Bone metastasis is associated with cancer‐related death in patients with prostate cancer (PCa). Long noncoding RNAs (lncRNAs) play critical roles in tumor progression of PCa. Nevertheless, the biological function of lncRNAs in PCa bone metastasis remains unclear. PCAT7 was identified as a bone metastasis‐related lncRNA via analyzing TCGA dataset. Meanwhile, PCAT7 was found to be elevated in primary PCa tissues with bone metastasis and associated with bone metastasis status and poor prognosis of patients with PCa.
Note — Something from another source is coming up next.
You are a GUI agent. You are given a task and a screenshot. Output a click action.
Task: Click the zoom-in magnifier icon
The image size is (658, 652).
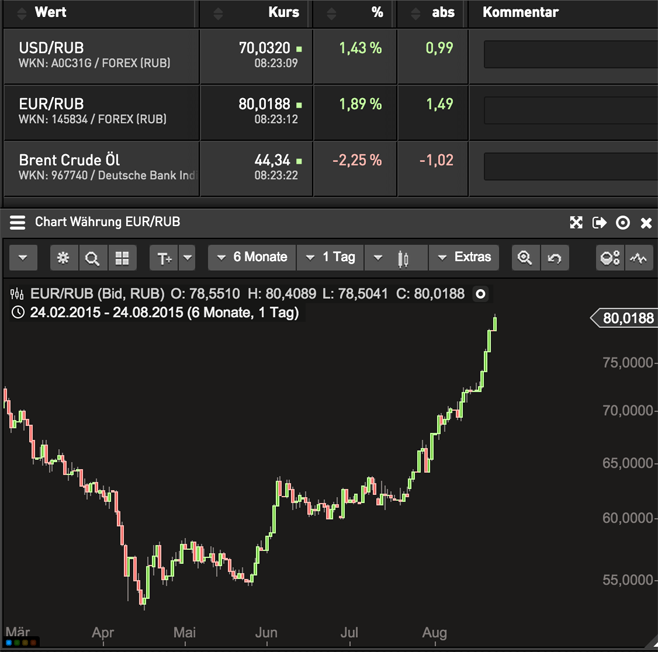(525, 258)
Functionally, our results reveal that PCAT7 overexpression promotes PCa bone metastasis in vivo, as well as migration, invasion, and EMT of PCa cells in vitro; on the contrary, PCAT7 knockdown has an inverse effect. Mechanistically, PCAT7 activates TGF‐β/SMAD signaling by upregulating TGFBR1 expression via sponging miR‐324‐5p. In turn, TGF‐β signaling forms a positive feedback loop with PCAT7 via SMAD3/SP1 complex‐induced PCAT7 upregulation. Finally, the clinical positive correlation between PCAT7 and TGFBR1 and TGF‐β signaling activity, and the negative association with miR‐324‐5p are further demonstrated in PCa tissues and clinical primary PCa cells. This study reveals a novel mechanism that is responsible for the constitutive activation of TGF‐β signaling in PCa bone metastasis, implying that PCAT7 can act as a potential therapeutic target against bone metastasis of PCa via disrupting the constitutive active loop between PCAT7 and TGF‐β signaling.